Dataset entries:
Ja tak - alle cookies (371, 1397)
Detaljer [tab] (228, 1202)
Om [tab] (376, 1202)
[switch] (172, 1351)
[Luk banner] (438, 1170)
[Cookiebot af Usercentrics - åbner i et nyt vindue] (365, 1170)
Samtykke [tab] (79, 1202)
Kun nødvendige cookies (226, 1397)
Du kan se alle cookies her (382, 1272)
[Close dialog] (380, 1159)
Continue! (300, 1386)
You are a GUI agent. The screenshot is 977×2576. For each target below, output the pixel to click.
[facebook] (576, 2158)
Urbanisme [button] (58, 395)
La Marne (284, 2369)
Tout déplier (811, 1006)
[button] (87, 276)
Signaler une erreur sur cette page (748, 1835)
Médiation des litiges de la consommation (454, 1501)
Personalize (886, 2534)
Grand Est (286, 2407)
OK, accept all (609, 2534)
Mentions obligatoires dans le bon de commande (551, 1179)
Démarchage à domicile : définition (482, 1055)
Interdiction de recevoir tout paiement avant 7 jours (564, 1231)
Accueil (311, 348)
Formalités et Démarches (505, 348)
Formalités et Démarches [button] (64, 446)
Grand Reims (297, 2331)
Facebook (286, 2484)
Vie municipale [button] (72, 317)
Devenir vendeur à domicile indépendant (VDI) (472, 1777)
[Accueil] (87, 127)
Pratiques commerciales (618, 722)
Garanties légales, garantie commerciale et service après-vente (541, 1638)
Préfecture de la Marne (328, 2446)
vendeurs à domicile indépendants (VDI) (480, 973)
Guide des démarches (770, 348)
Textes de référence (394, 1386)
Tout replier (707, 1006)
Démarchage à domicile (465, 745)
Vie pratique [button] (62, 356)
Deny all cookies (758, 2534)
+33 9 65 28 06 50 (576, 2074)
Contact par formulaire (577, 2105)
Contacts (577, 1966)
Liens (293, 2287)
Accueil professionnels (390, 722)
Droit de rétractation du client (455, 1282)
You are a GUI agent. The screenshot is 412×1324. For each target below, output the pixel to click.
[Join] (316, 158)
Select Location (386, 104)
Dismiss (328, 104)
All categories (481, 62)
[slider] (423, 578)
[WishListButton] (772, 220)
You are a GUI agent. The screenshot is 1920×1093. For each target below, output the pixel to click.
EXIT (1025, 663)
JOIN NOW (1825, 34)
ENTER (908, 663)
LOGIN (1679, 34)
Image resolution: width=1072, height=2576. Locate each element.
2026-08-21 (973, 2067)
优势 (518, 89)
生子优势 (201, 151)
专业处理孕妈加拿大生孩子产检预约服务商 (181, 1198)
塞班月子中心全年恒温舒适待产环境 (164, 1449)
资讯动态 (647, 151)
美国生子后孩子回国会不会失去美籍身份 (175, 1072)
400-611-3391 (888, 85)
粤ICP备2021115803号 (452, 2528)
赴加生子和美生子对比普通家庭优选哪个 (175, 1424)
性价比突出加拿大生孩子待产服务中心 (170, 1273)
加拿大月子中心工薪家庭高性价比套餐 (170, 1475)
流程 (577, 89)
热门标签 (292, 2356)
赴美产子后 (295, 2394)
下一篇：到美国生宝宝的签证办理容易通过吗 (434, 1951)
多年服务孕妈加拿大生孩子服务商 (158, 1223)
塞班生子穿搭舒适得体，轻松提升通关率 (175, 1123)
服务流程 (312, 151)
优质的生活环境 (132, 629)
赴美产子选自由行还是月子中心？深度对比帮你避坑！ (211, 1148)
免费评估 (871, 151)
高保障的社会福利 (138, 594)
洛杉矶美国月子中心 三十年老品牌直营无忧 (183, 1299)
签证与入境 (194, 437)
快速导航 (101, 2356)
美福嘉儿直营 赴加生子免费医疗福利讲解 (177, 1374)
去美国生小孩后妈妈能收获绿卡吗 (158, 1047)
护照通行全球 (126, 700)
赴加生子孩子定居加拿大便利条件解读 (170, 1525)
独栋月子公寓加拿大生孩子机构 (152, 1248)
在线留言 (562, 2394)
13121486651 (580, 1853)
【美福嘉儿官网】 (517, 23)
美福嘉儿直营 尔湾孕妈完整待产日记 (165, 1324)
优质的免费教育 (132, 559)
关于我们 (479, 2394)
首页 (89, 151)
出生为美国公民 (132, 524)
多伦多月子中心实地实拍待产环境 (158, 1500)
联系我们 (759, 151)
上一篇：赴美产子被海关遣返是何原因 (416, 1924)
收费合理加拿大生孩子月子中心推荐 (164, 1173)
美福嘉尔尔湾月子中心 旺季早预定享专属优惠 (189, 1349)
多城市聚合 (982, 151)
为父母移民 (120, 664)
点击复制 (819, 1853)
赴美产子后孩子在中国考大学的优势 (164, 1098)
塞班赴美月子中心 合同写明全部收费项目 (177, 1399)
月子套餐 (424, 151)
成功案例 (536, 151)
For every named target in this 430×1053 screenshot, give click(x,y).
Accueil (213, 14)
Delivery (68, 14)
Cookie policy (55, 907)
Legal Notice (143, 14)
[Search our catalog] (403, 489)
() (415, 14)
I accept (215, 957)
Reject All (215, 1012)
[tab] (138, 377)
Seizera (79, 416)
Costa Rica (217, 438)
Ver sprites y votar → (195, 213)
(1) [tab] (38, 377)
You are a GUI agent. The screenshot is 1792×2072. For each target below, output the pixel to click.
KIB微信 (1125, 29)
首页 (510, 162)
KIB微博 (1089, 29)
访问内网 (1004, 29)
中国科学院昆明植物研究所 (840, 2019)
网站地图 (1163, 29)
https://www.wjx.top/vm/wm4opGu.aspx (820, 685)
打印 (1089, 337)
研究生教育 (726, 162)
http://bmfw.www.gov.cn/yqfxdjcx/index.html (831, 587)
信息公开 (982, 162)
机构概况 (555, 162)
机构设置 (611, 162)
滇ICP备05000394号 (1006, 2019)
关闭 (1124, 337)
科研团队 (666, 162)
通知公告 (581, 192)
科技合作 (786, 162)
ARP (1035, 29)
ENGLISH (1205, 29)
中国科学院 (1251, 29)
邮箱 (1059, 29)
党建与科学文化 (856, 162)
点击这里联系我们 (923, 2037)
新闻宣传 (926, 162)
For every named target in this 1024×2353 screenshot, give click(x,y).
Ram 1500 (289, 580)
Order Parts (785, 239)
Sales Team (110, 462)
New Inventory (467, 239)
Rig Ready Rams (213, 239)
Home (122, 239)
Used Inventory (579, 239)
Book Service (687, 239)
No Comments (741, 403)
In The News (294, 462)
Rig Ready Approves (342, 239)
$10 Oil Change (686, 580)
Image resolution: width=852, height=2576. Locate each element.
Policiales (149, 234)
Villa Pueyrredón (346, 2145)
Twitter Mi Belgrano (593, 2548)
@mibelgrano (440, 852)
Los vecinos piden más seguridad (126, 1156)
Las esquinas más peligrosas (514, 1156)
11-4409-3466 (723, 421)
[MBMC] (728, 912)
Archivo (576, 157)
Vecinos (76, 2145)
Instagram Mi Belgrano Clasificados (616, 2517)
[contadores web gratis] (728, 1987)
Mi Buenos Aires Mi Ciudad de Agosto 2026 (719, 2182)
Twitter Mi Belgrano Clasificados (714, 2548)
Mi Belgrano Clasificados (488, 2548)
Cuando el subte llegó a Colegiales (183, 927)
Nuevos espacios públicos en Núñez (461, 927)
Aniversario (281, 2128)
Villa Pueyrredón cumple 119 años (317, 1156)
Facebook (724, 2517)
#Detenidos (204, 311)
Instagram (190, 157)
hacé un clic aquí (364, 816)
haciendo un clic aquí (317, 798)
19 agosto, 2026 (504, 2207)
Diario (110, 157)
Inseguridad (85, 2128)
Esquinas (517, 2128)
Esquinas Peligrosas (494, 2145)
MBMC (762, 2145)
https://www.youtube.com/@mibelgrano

● What the exercise asks:
Set down, unchanged, only those lines above that fall between the line with "点击复制 (819, 1853)" and the line with "Change (686, 580)", the two end lines included.

● Your response:
点击复制 (819, 1853)
赴美产子后孩子在中国考大学的优势 (164, 1098)
塞班赴美月子中心 合同写明全部收费项目 (177, 1399)
月子套餐 (424, 151)
成功案例 (536, 151)
For every named target in this 430×1053 screenshot, give click(x,y).
Accueil (213, 14)
Delivery (68, 14)
Cookie policy (55, 907)
Legal Notice (143, 14)
[Search our catalog] (403, 489)
() (415, 14)
I accept (215, 957)
Reject All (215, 1012)
[tab] (138, 377)
Seizera (79, 416)
Costa Rica (217, 438)
Ver sprites y votar → (195, 213)
(1) [tab] (38, 377)
You are a GUI agent. The screenshot is 1792×2072. For each target below, output the pixel to click.
KIB微信 (1125, 29)
首页 (510, 162)
KIB微博 (1089, 29)
访问内网 (1004, 29)
中国科学院昆明植物研究所 (840, 2019)
网站地图 (1163, 29)
https://www.wjx.top/vm/wm4opGu.aspx (820, 685)
打印 (1089, 337)
研究生教育 (726, 162)
http://bmfw.www.gov.cn/yqfxdjcx/index.html (831, 587)
信息公开 (982, 162)
机构概况 (555, 162)
机构设置 (611, 162)
滇ICP备05000394号 (1006, 2019)
关闭 (1124, 337)
科研团队 (666, 162)
通知公告 (581, 192)
科技合作 (786, 162)
ARP (1035, 29)
ENGLISH (1205, 29)
中国科学院 (1251, 29)
邮箱 (1059, 29)
党建与科学文化 (856, 162)
点击这里联系我们 (923, 2037)
新闻宣传 (926, 162)
For every named target in this 1024×2353 screenshot, give click(x,y).
Ram 1500 (289, 580)
Order Parts (785, 239)
Sales Team (110, 462)
New Inventory (467, 239)
Rig Ready Rams (213, 239)
Home (122, 239)
Used Inventory (579, 239)
Book Service (687, 239)
No Comments (741, 403)
In The News (294, 462)
Rig Ready Approves (342, 239)
$10 Oil Change (686, 580)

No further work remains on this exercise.